Given two strings S and T, return if they are equal when both are typed into empty text editors. # means a backspace character.
给定 S 和 T 两个字符串,当它们分别被输入到空白的文本编辑器后,判断二者是否相等,并返回结果。 # 代表退格字符。
Example 1:
Input: S = “ab#c”, T = “ad#c”
Output: true
Explanation: Both S and T become “ac”.
Example 2:
Input: S = “ab##”, T = “c#d#”
Output: true
Explanation: Both S and T become “”.
Example 3:
Input: S = “a##c”, T = “#a#c”
Output: true
Explanation: Both S and T become “c”.
Example 4:
Input: S = “a#c”, T = “b”
Output: false
Explanation: S becomes “c” while T becomes “b”.
Note:
1 <= S.length <= 200
1 <= T.length <= 200
S and T only contain lowercase letters and ‘#’ characters.
Follow up:
Can you solve it in O(N) time and O(1) space?
思路
(1)参考:比较含退格的字符串力扣 (LeetCode)
(2)自己也想到后指针的做法,包括双指针,但是,想的时候没有这么清晰。

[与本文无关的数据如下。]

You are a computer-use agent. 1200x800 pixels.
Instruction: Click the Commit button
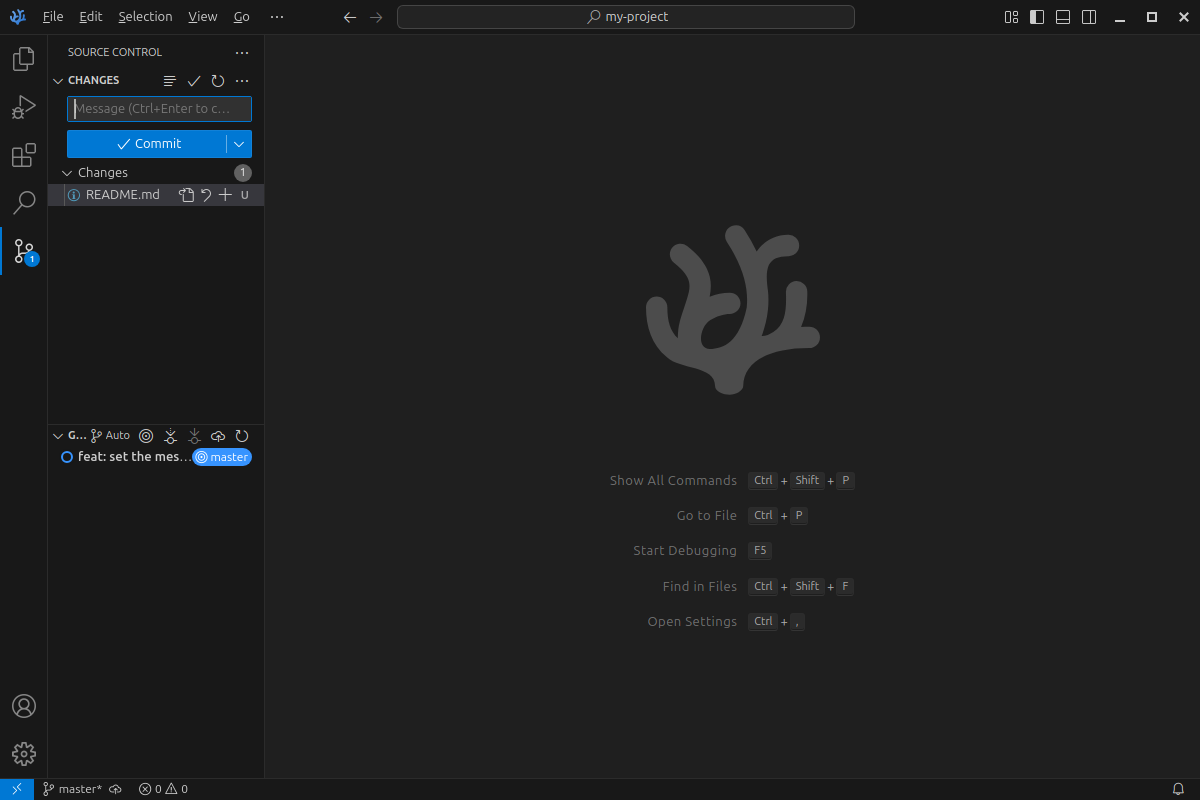coord(148,143)
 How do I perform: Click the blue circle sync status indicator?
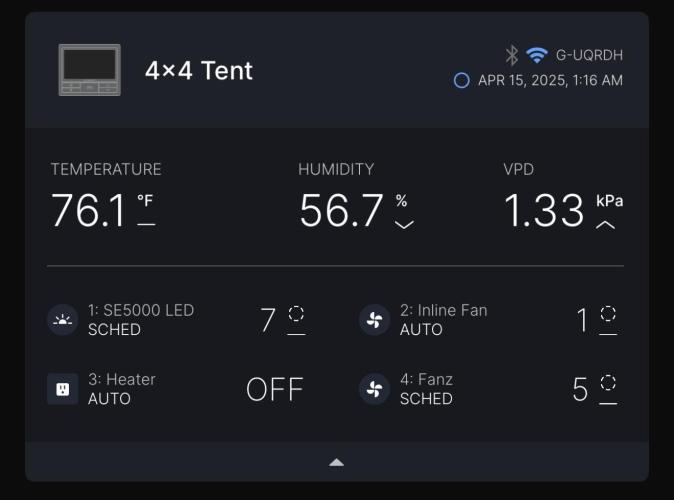pyautogui.click(x=461, y=81)
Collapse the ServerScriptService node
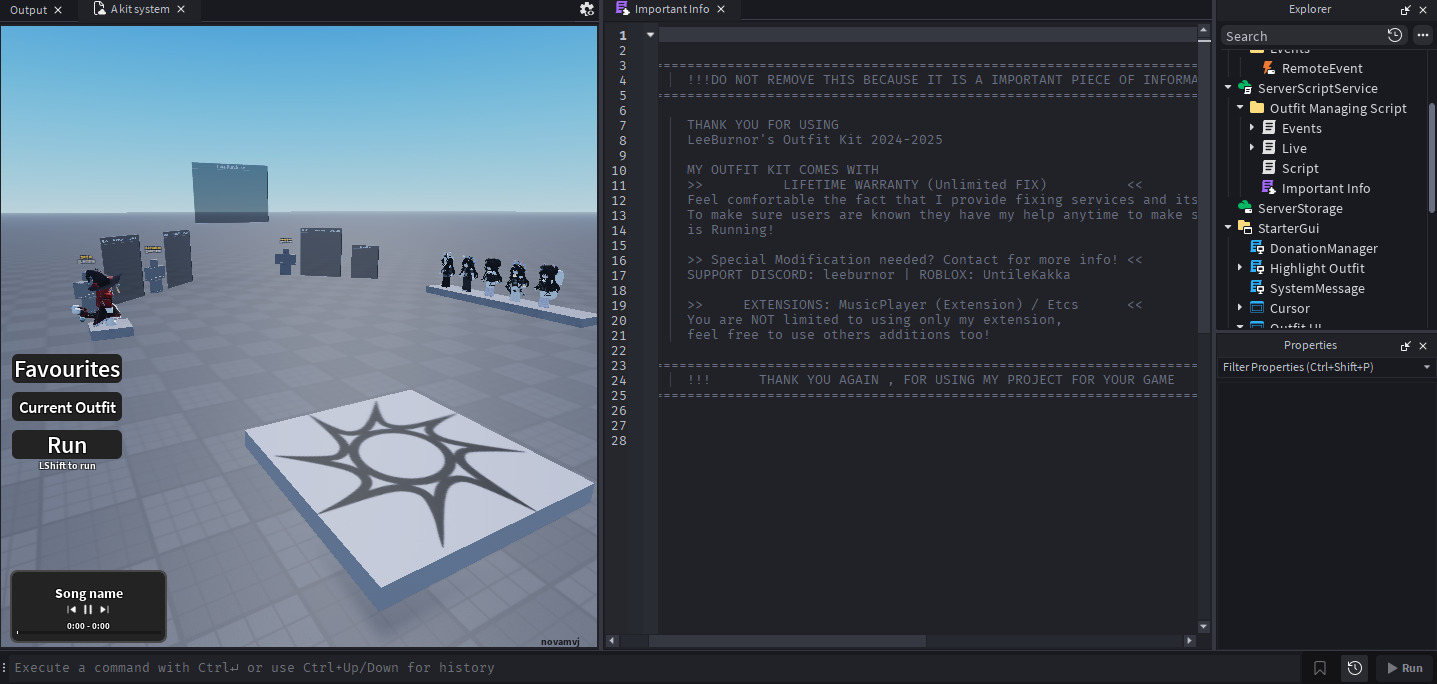The image size is (1437, 684). 1228,88
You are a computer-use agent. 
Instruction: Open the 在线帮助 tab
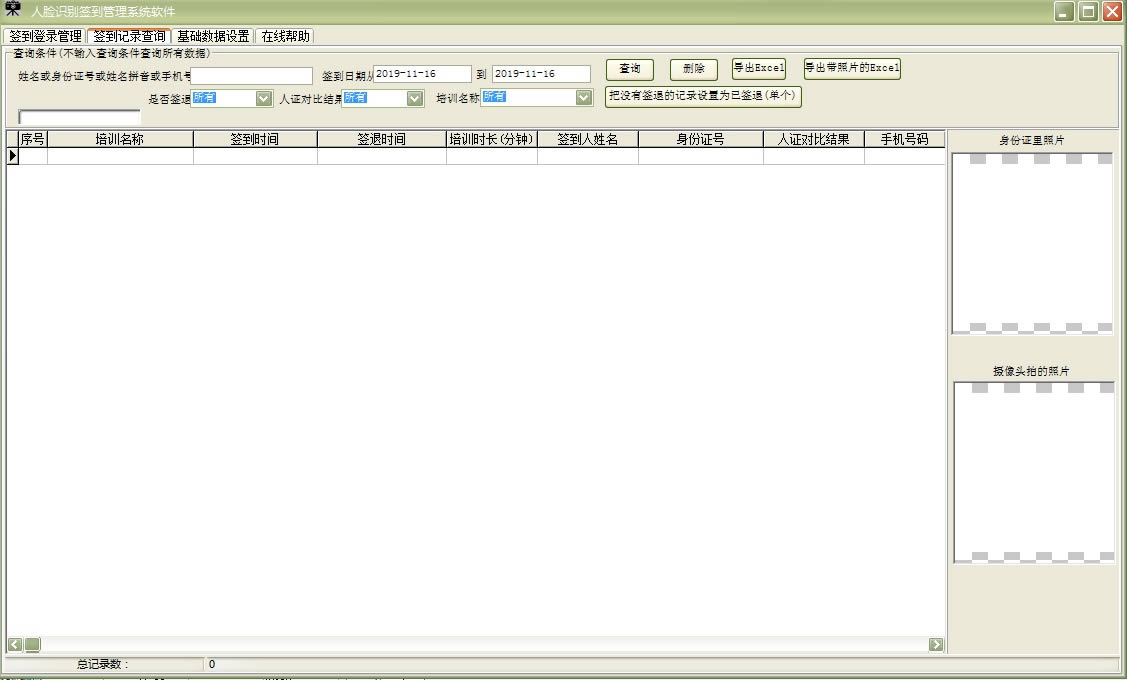[x=285, y=36]
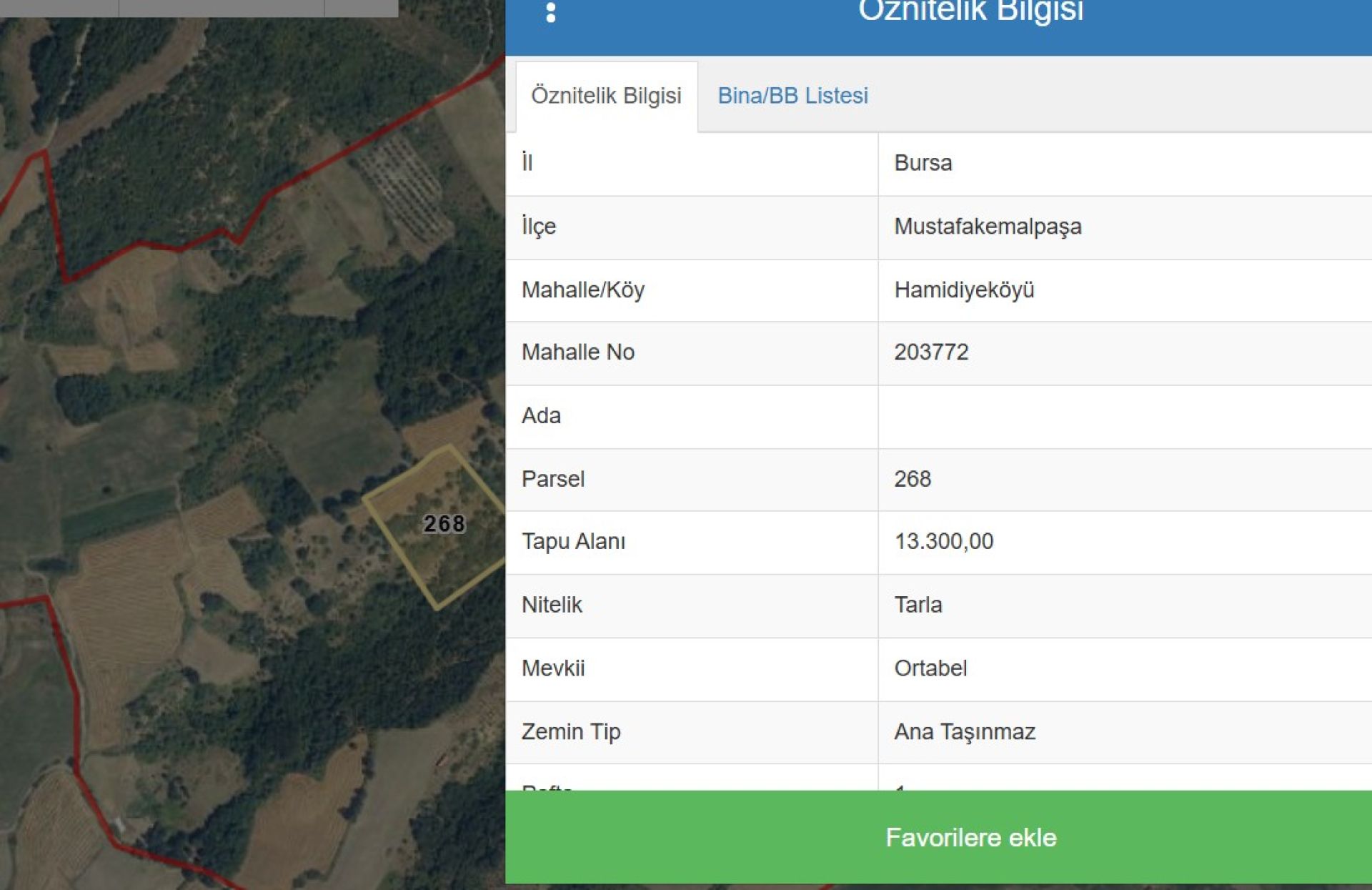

利用变量加减和while循环来控制,跳过的元素;
(3)后续的条件控制现在还不是很理解。
(4)似乎栈的解法更容易理解哦
解法1-逆序指针
class Solution {
public boolean backspaceCompare(String S, String T) {
int i = S.length()-1;
int j = T.length()-1;
int s = 0;
int t = 0;
while( i >= 0 || j >= 0){
while(i >= 0){
if(S.charAt(i) == '#'){
i--;
s++;
}else if(s > 0){
i--;
s--;
}else{
break;
}
}
while(j >= 0){
if(T.charAt(j) == '#'){
j--;
t++;
}else if(t > 0){
j--;
t--;
}else{
break;
}
}
if(i>=0 && j>=0 && S.charAt(i) != T.charAt(j)){
return false;
}
if((i>=0) != (j>=0)){
return false;
}
i--;
j--;
}
return true;
}
}
解法2-栈
(1)易错点注意
class Solution {
public boolean backspaceCompare(String S, String T) {
char[] s = S.toCharArray();
char[] t = T.toCharArray();
int len1 = s.length;
int len2 = t.length;
Stack<Character> stack1 = new Stack<>();
Stack<Character> stack2 = new Stack<>();
for(Character s1:s){
if( s1=='#'){
if(!stack1.isEmpty()){ //error1
stack1.pop();
}
}else{
stack1.push(s1);
}
}
for(Character t1:t){
if(t1=='#'){
if(!stack2.isEmpty()){
stack2.pop();
}
}else{
stack2.push(t1);
}
}
while(!stack1.isEmpty() && !stack2.isEmpty() ){
if(stack1.peek() != stack2.peek()){ //error2
return false;
}else{
stack1.pop();
stack2.pop();
}
}
if(!stack1.isEmpty() || !stack2.isEmpty()){ //error3
return false;
}
return true;
}
}